Thursday, June 18, 2009

The Little Dissapointment


The Little Mermaid had very little to do with fantastic, despite the overuse of everything plastic. Do yourself a favor and ignore it.

The set, was of course the only awesome thing about this show. Not only was it visually exquisite, but each element was used in several ways... i.e. The sun above the water span around to become an underwater sculpture in king triton's palace, and then it span so the circle faced the floor and plastic diamonds popped out of it to create a chandelier. I could describe the other similar elements, but you get the picture.

The show itself was less than dazzling. What truly was laughable was Prince Eric (besides his errr.. unflattering white tights). Following a chase scene with the frech chef, Eric spent a romantic ballroom scene with the silent Ariel completely out of breath. I mean the works; heavy breathing and stunted dialogue. You'd think the actor would be able to anticipate it? Whatever.
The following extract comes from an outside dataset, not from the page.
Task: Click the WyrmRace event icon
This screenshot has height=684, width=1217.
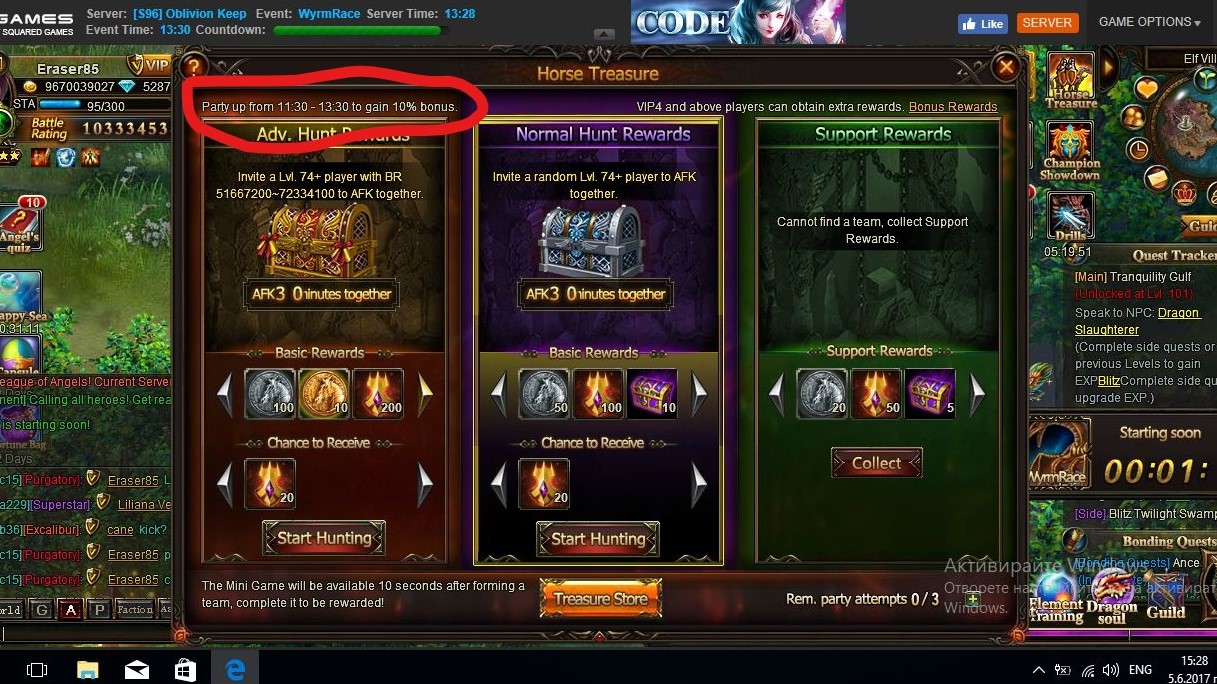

OH! and meanwhile; the topless mermen/fish creatures? Can you say painted-Ab-on-Flab? pfft! very unpleasant (All of them). Stunning female ensemble tho.

Another unfortunate unavoidable deterrent was the theatre's balcony seating. It jots so far out, that i could only see half the stage as I was seated at the back of the floor seats (which was full price seating might i add)... This was okay, except when Eric's ship flew in. The ensemble scattered over the sails and masts were completely invisible to me.

And there were a sea of children. literally. About 40% adults id wager. But for a glorified pantomime, i should have expected it.